Set exercise:
Lay out the following records as a Markdown table with a Row column giving each line's number and a Line column holding the line itself, leaving out blank lines.

Start Input

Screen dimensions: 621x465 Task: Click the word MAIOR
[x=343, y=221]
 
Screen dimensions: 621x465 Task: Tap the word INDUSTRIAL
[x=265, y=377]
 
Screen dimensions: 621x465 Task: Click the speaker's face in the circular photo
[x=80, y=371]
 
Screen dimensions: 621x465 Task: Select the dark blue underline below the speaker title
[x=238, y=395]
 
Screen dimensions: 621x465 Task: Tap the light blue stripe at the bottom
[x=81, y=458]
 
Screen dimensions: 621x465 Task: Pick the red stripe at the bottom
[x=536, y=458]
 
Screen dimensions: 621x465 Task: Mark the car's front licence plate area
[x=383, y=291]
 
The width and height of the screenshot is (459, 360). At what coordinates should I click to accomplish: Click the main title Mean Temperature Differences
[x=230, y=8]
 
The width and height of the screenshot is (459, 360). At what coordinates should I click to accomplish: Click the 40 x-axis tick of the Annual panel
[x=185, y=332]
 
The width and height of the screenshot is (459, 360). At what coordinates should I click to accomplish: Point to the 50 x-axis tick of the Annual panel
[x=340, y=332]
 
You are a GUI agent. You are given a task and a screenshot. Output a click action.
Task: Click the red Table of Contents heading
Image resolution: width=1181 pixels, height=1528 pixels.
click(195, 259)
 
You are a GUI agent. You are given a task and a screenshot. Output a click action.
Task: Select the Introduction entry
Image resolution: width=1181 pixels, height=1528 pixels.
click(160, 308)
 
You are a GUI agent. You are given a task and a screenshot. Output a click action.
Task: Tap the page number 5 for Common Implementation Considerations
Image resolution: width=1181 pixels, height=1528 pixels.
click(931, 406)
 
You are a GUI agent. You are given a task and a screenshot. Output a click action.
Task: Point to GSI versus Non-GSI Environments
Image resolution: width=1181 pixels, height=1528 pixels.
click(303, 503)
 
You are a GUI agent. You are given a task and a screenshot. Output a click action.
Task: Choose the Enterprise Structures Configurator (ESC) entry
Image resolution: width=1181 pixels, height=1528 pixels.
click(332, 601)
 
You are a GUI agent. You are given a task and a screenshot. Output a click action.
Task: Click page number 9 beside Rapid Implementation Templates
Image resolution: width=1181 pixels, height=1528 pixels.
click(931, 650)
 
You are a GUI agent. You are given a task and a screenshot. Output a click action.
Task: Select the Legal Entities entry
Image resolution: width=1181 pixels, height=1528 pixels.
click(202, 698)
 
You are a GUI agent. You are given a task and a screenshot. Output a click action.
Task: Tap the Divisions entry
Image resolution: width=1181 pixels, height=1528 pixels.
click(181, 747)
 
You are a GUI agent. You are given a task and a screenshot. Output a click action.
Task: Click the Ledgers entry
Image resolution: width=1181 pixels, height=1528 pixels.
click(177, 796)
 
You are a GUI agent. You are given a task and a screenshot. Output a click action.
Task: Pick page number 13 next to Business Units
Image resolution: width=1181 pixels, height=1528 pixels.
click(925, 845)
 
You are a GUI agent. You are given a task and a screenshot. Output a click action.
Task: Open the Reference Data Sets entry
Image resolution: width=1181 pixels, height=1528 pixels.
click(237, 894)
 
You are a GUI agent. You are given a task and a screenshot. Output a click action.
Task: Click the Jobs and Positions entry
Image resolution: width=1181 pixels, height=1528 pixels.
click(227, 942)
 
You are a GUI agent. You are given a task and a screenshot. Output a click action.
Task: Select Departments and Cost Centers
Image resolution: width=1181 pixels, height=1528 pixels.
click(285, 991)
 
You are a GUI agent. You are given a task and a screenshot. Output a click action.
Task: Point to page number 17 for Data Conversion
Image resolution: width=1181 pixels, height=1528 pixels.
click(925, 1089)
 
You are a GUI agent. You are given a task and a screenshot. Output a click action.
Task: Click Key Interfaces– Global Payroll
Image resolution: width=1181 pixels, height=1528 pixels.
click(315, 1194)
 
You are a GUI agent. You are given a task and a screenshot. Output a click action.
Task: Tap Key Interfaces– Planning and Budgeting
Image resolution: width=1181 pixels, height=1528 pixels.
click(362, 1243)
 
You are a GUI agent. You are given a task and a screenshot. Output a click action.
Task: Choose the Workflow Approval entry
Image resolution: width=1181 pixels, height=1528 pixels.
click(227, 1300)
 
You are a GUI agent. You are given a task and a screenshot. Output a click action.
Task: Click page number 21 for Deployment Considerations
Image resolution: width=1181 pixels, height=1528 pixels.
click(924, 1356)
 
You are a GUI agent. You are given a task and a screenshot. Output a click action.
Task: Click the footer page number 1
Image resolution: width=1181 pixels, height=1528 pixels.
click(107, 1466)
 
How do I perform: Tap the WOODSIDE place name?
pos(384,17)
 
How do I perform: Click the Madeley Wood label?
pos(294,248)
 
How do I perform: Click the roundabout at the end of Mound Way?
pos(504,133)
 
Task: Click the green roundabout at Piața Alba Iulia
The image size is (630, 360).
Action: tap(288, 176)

End Input

Response to this task:
| Row | Line |
|---|---|
| 1 | Screen dimensions: 621x465 Task: Click the word MAIOR |
| 2 | [x=343, y=221] |
| 3 | Screen dimensions: 621x465 Task: Tap the word INDUSTRIAL |
| 4 | [x=265, y=377] |
| 5 | Screen dimensions: 621x465 Task: Click the speaker's face in the circular photo |
| 6 | [x=80, y=371] |
| 7 | Screen dimensions: 621x465 Task: Select the dark blue underline below the speaker title |
| 8 | [x=238, y=395] |
| 9 | Screen dimensions: 621x465 Task: Tap the light blue stripe at the bottom |
| 10 | [x=81, y=458] |
| 11 | Screen dimensions: 621x465 Task: Pick the red stripe at the bottom |
| 12 | [x=536, y=458] |
| 13 | Screen dimensions: 621x465 Task: Mark the car's front licence plate area |
| 14 | [x=383, y=291] |
| 15 | The width and height of the screenshot is (459, 360). At what coordinates should I click to accomplish: Click the main title Mean Temperature Differences |
| 16 | [x=230, y=8] |
| 17 | The width and height of the screenshot is (459, 360). At what coordinates should I click to accomplish: Click the 40 x-axis tick of the Annual panel |
| 18 | [x=185, y=332] |
| 19 | The width and height of the screenshot is (459, 360). At what coordinates should I click to accomplish: Point to the 50 x-axis tick of the Annual panel |
| 20 | [x=340, y=332] |
| 21 | You are a GUI agent. You are given a task and a screenshot. Output a click action. |
| 22 | Task: Click the red Table of Contents heading |
| 23 | Image resolution: width=1181 pixels, height=1528 pixels. |
| 24 | click(195, 259) |
| 25 | You are a GUI agent. You are given a task and a screenshot. Output a click action. |
| 26 | Task: Select the Introduction entry |
| 27 | Image resolution: width=1181 pixels, height=1528 pixels. |
| 28 | click(160, 308) |
| 29 | You are a GUI agent. You are given a task and a screenshot. Output a click action. |
| 30 | Task: Tap the page number 5 for Common Implementation Considerations |
| 31 | Image resolution: width=1181 pixels, height=1528 pixels. |
| 32 | click(931, 406) |
| 33 | You are a GUI agent. You are given a task and a screenshot. Output a click action. |
| 34 | Task: Point to GSI versus Non-GSI Environments |
| 35 | Image resolution: width=1181 pixels, height=1528 pixels. |
| 36 | click(303, 503) |
| 37 | You are a GUI agent. You are given a task and a screenshot. Output a click action. |
| 38 | Task: Choose the Enterprise Structures Configurator (ESC) entry |
| 39 | Image resolution: width=1181 pixels, height=1528 pixels. |
| 40 | click(332, 601) |
| 41 | You are a GUI agent. You are given a task and a screenshot. Output a click action. |
| 42 | Task: Click page number 9 beside Rapid Implementation Templates |
| 43 | Image resolution: width=1181 pixels, height=1528 pixels. |
| 44 | click(931, 650) |
| 45 | You are a GUI agent. You are given a task and a screenshot. Output a click action. |
| 46 | Task: Select the Legal Entities entry |
| 47 | Image resolution: width=1181 pixels, height=1528 pixels. |
| 48 | click(202, 698) |
| 49 | You are a GUI agent. You are given a task and a screenshot. Output a click action. |
| 50 | Task: Tap the Divisions entry |
| 51 | Image resolution: width=1181 pixels, height=1528 pixels. |
| 52 | click(181, 747) |
| 53 | You are a GUI agent. You are given a task and a screenshot. Output a click action. |
| 54 | Task: Click the Ledgers entry |
| 55 | Image resolution: width=1181 pixels, height=1528 pixels. |
| 56 | click(177, 796) |
| 57 | You are a GUI agent. You are given a task and a screenshot. Output a click action. |
| 58 | Task: Pick page number 13 next to Business Units |
| 59 | Image resolution: width=1181 pixels, height=1528 pixels. |
| 60 | click(925, 845) |
| 61 | You are a GUI agent. You are given a task and a screenshot. Output a click action. |
| 62 | Task: Open the Reference Data Sets entry |
| 63 | Image resolution: width=1181 pixels, height=1528 pixels. |
| 64 | click(237, 894) |
| 65 | You are a GUI agent. You are given a task and a screenshot. Output a click action. |
| 66 | Task: Click the Jobs and Positions entry |
| 67 | Image resolution: width=1181 pixels, height=1528 pixels. |
| 68 | click(227, 942) |
| 69 | You are a GUI agent. You are given a task and a screenshot. Output a click action. |
| 70 | Task: Select Departments and Cost Centers |
| 71 | Image resolution: width=1181 pixels, height=1528 pixels. |
| 72 | click(285, 991) |
| 73 | You are a GUI agent. You are given a task and a screenshot. Output a click action. |
| 74 | Task: Point to page number 17 for Data Conversion |
| 75 | Image resolution: width=1181 pixels, height=1528 pixels. |
| 76 | click(925, 1089) |
| 77 | You are a GUI agent. You are given a task and a screenshot. Output a click action. |
| 78 | Task: Click Key Interfaces– Global Payroll |
| 79 | Image resolution: width=1181 pixels, height=1528 pixels. |
| 80 | click(315, 1194) |
| 81 | You are a GUI agent. You are given a task and a screenshot. Output a click action. |
| 82 | Task: Tap Key Interfaces– Planning and Budgeting |
| 83 | Image resolution: width=1181 pixels, height=1528 pixels. |
| 84 | click(362, 1243) |
| 85 | You are a GUI agent. You are given a task and a screenshot. Output a click action. |
| 86 | Task: Choose the Workflow Approval entry |
| 87 | Image resolution: width=1181 pixels, height=1528 pixels. |
| 88 | click(227, 1300) |
| 89 | You are a GUI agent. You are given a task and a screenshot. Output a click action. |
| 90 | Task: Click page number 21 for Deployment Considerations |
| 91 | Image resolution: width=1181 pixels, height=1528 pixels. |
| 92 | click(924, 1356) |
| 93 | You are a GUI agent. You are given a task and a screenshot. Output a click action. |
| 94 | Task: Click the footer page number 1 |
| 95 | Image resolution: width=1181 pixels, height=1528 pixels. |
| 96 | click(107, 1466) |
| 97 | How do I perform: Tap the WOODSIDE place name? |
| 98 | pos(384,17) |
| 99 | How do I perform: Click the Madeley Wood label? |
| 100 | pos(294,248) |
| 101 | How do I perform: Click the roundabout at the end of Mound Way? |
| 102 | pos(504,133) |
| 103 | Task: Click the green roundabout at Piața Alba Iulia |
| 104 | The image size is (630, 360). |
| 105 | Action: tap(288, 176) |